■ **Aim**
Reproduce the records from the line containing "At what coordinates should I click to accomplish: Jump" up to and including the line containing "point(425,570)", substituting "footnote" for "citation" and leaving everything else unchanged. Omit the pictures from the answer.

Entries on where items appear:
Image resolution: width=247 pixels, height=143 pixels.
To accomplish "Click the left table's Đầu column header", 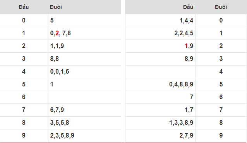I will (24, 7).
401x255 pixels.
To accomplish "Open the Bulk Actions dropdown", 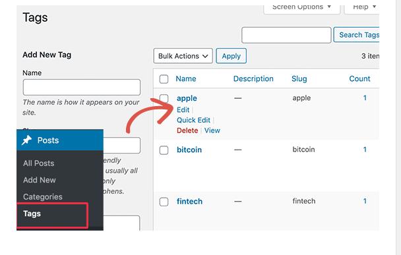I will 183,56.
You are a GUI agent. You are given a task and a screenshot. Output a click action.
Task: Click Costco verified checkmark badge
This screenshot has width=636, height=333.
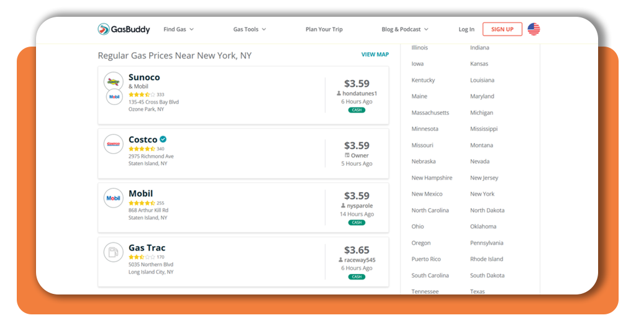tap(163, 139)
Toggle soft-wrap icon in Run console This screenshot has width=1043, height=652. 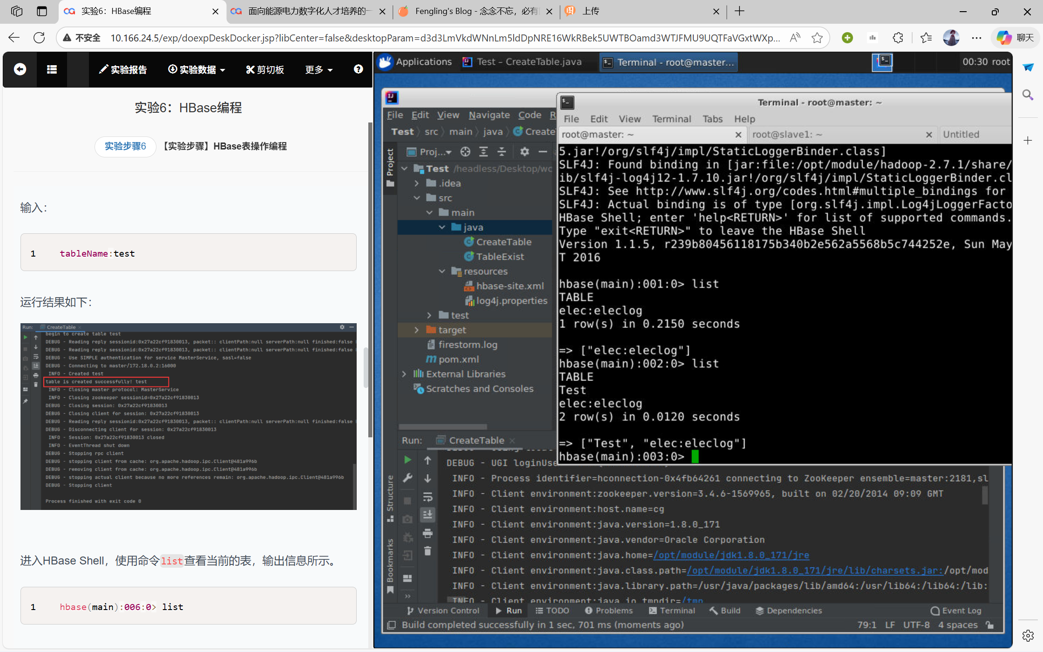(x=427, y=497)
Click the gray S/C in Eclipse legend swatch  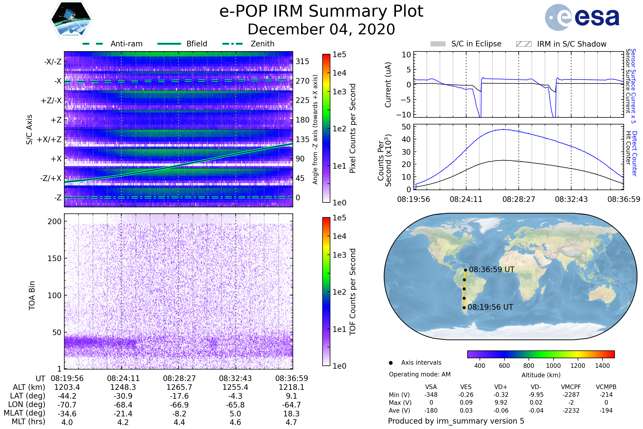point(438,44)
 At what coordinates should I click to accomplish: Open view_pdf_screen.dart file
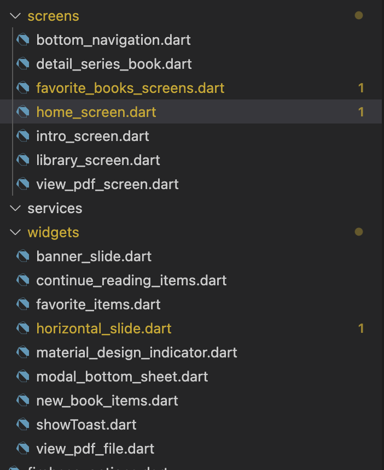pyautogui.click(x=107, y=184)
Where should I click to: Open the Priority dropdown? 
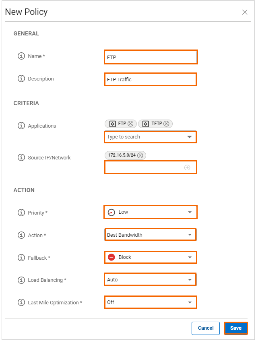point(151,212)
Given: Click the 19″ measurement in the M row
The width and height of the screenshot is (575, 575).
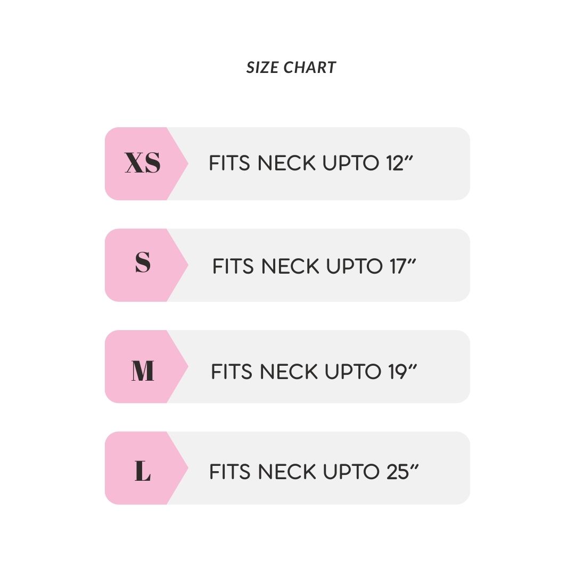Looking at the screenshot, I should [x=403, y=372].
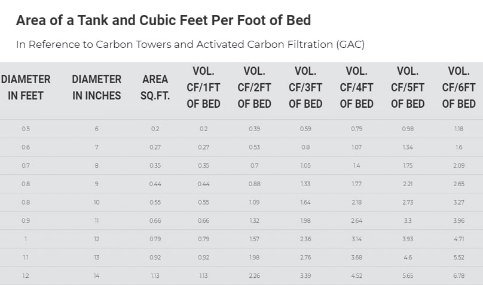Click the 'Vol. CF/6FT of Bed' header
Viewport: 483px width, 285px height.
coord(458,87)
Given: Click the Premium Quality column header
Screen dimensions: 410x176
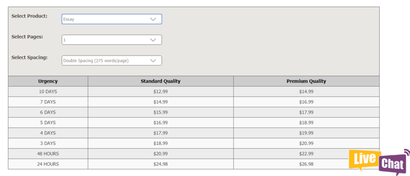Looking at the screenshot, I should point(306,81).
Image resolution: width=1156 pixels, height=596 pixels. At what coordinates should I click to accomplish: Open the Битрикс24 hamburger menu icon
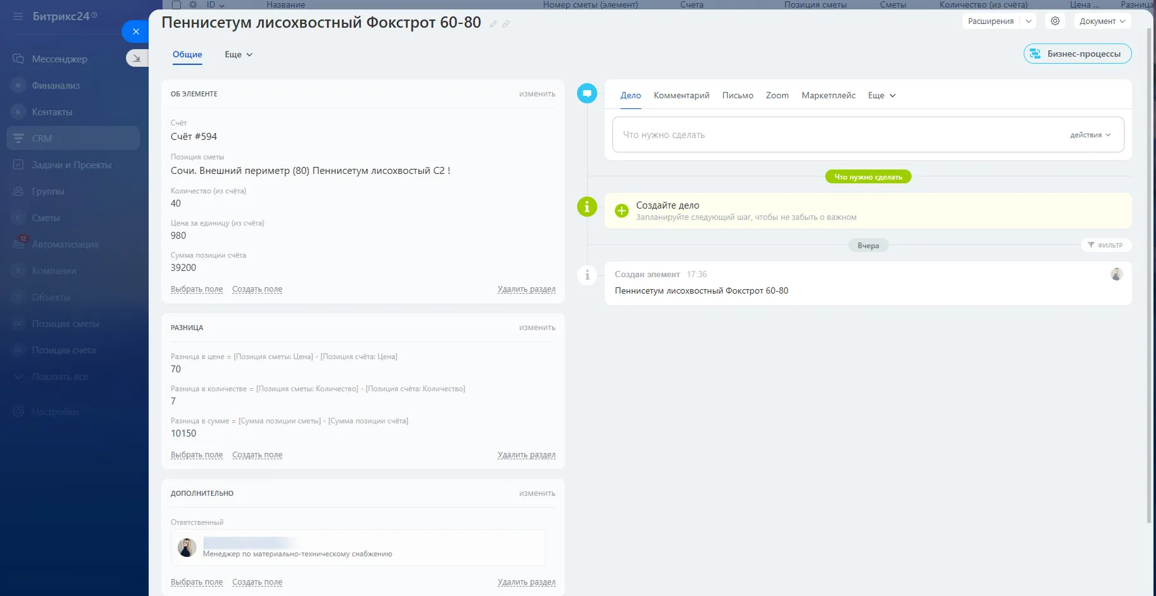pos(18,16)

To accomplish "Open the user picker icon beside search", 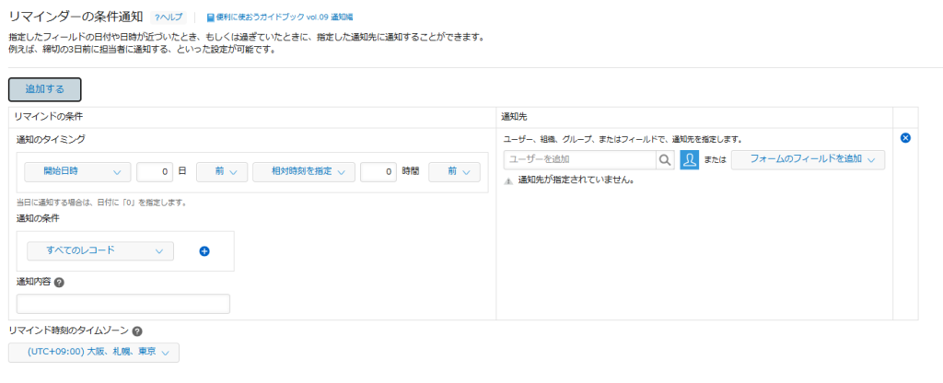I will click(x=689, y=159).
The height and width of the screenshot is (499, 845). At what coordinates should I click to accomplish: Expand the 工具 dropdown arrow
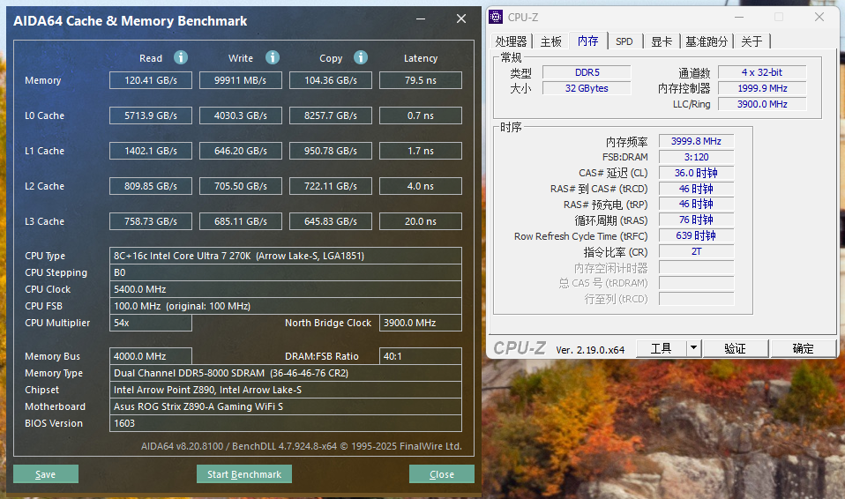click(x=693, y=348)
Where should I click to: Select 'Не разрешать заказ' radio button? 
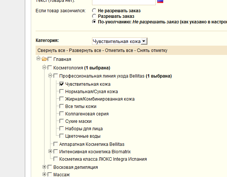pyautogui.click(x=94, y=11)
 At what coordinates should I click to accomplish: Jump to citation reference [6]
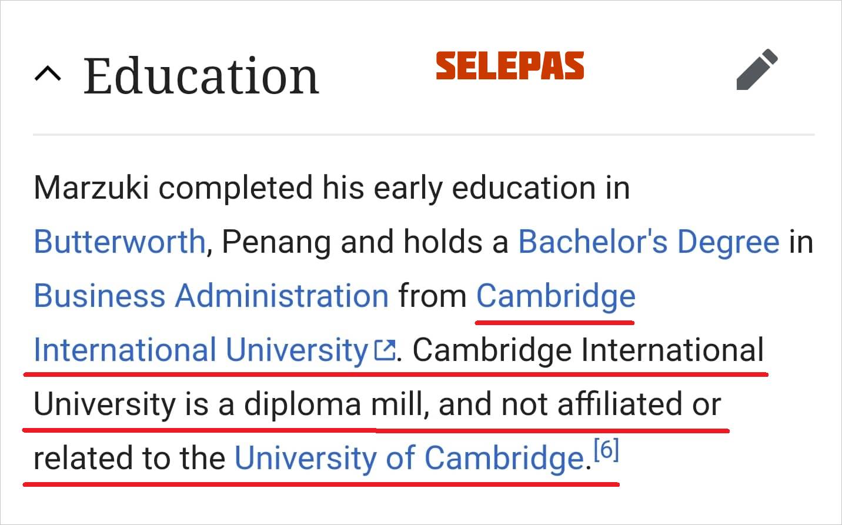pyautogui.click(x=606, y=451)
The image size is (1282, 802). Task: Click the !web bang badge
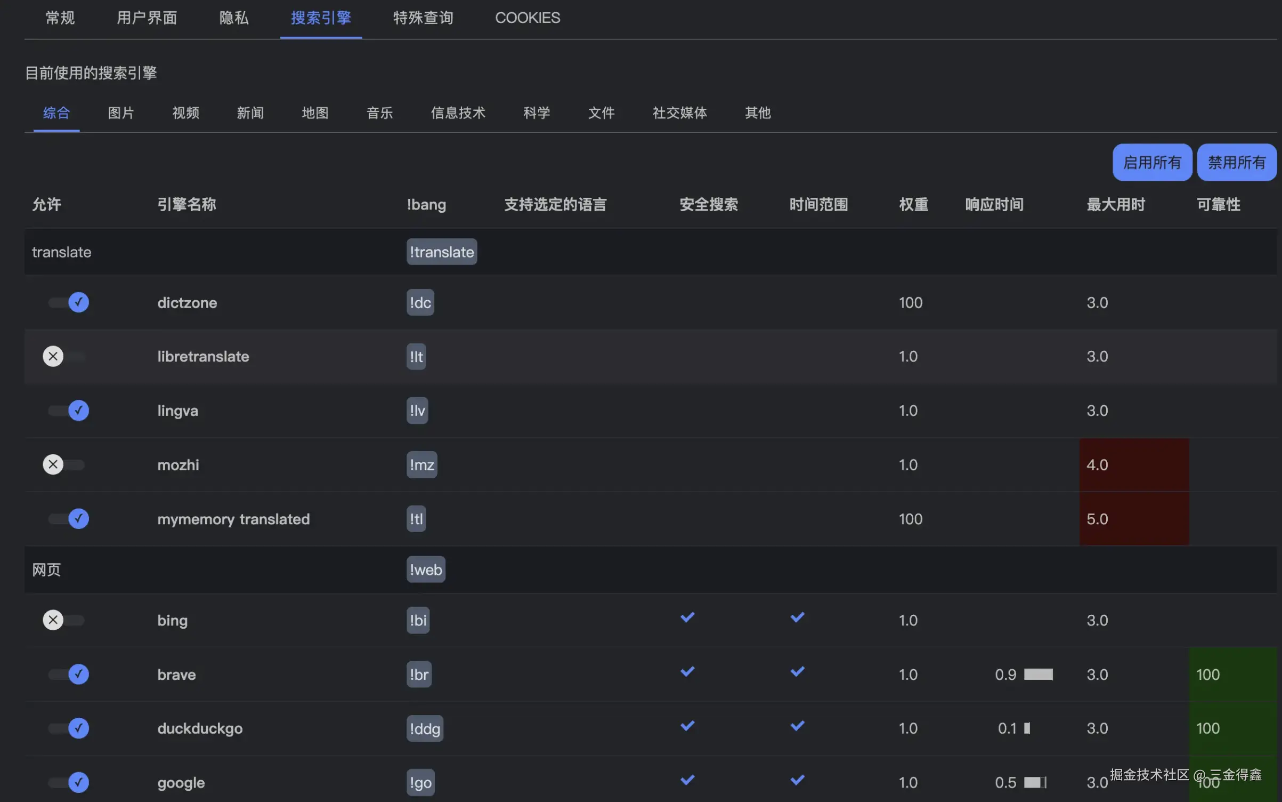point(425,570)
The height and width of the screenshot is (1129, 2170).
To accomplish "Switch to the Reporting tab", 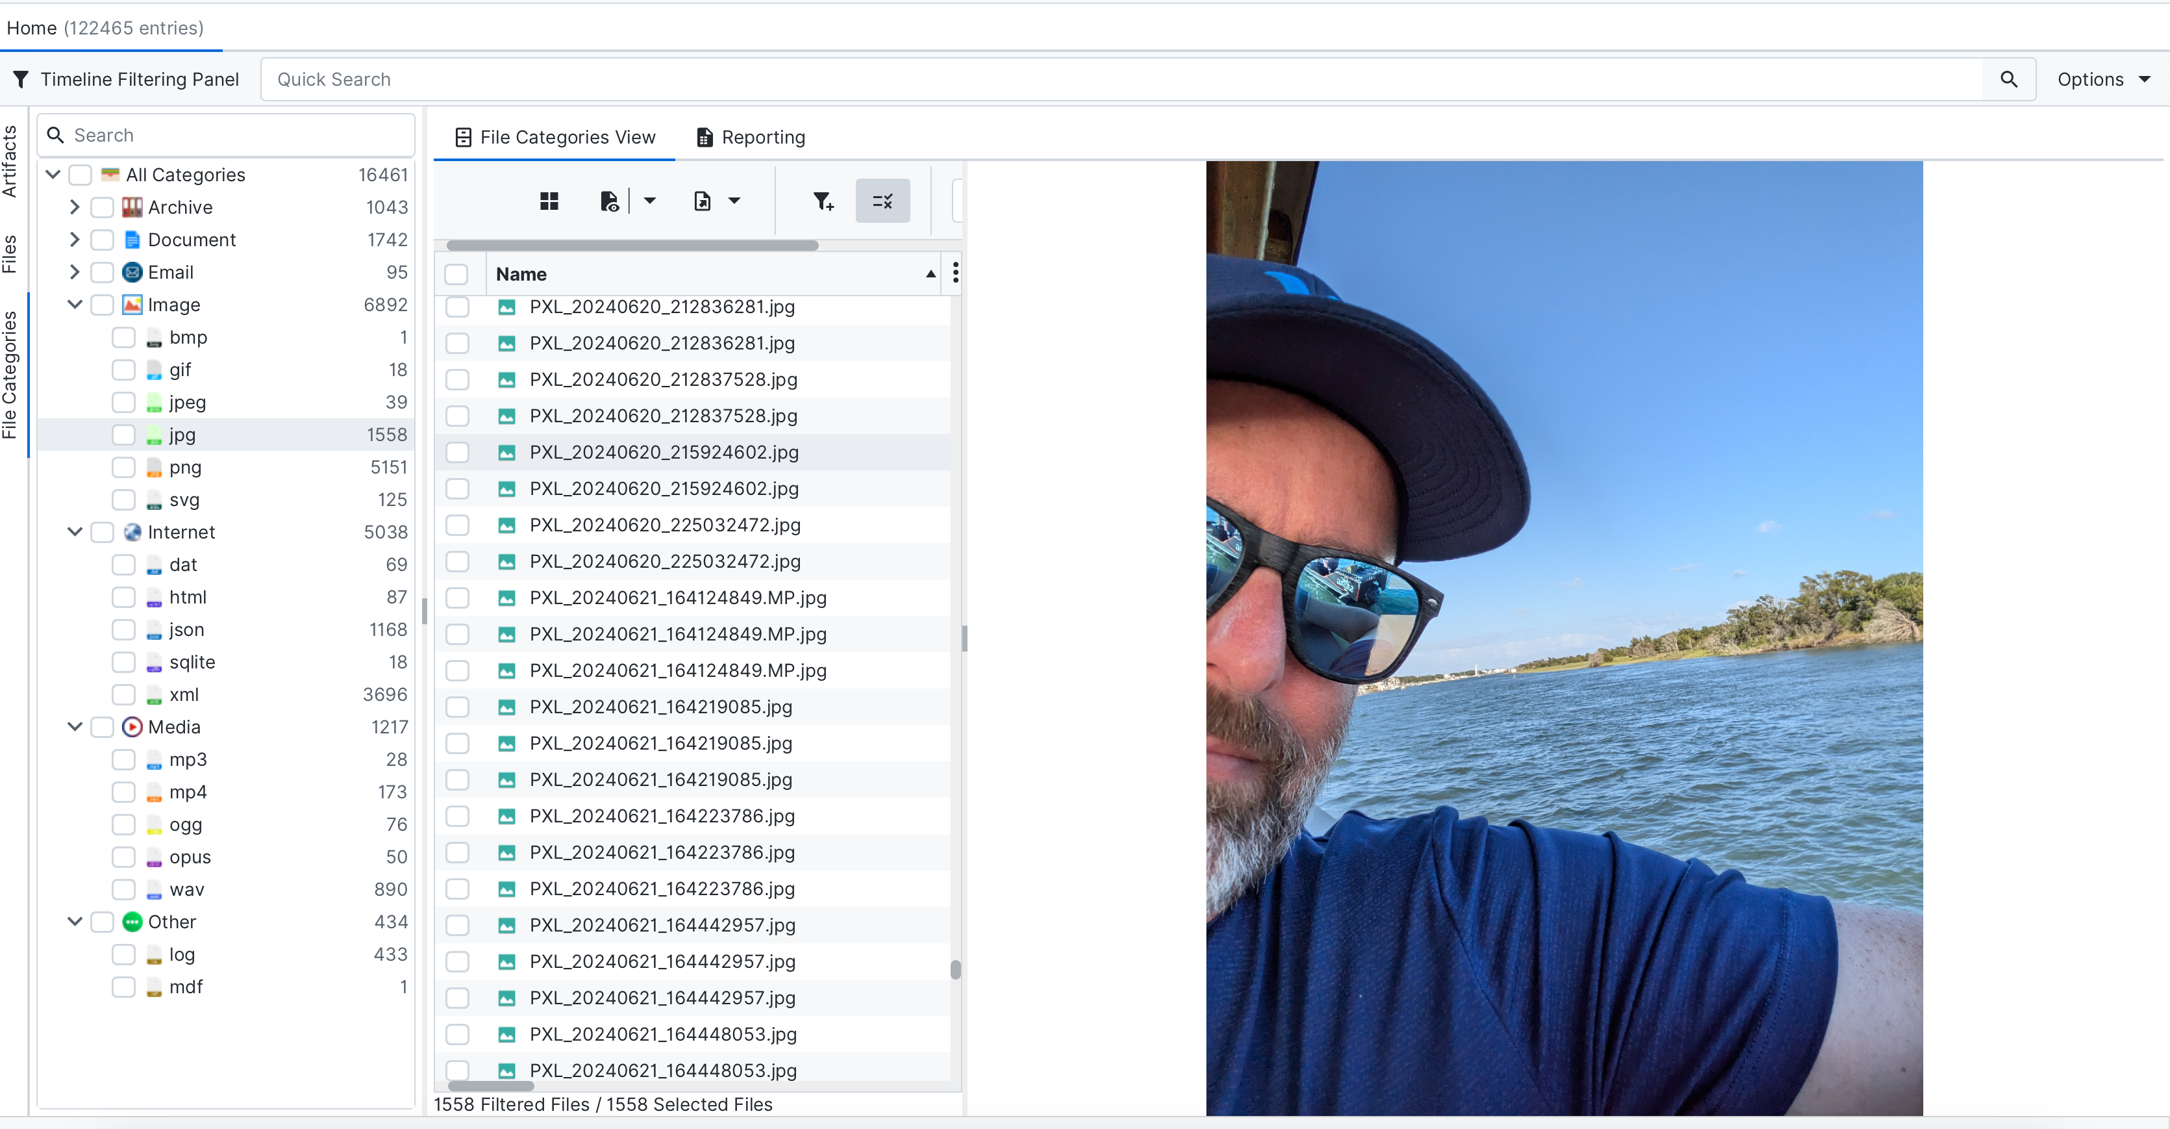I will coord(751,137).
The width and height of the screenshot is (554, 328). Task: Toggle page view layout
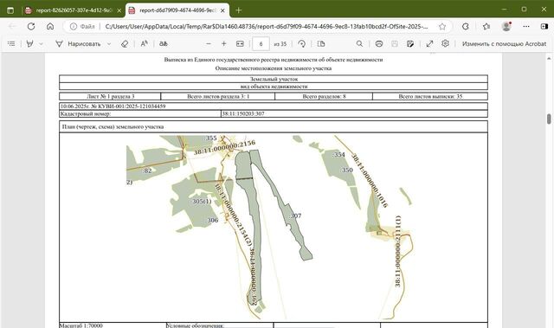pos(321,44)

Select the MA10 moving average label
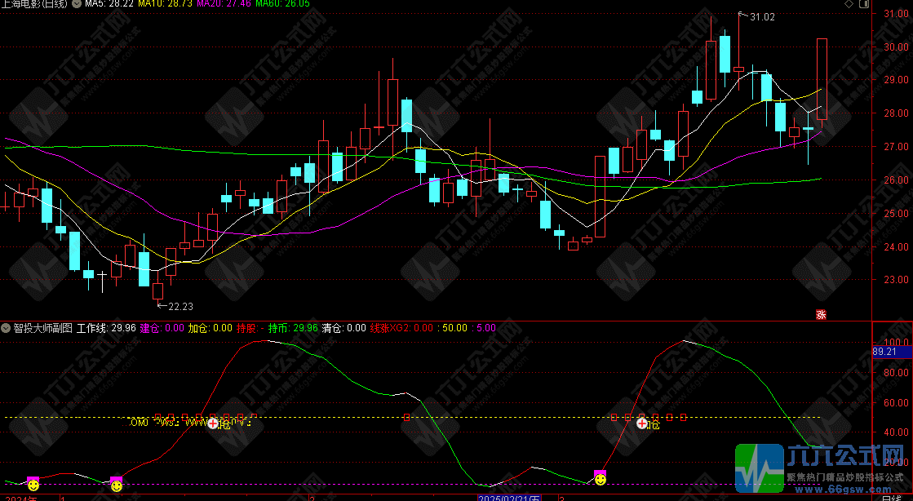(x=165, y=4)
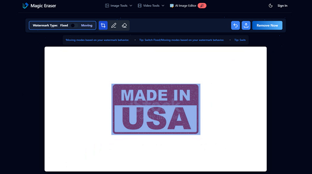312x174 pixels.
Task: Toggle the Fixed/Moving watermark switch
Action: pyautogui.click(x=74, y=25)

■ **Solution for this problem**
 At what coordinates should I click to accomplish: Jump to footnote reference [6]
pyautogui.click(x=606, y=451)
The image size is (1282, 802). Task: Click the !web bang badge
point(425,570)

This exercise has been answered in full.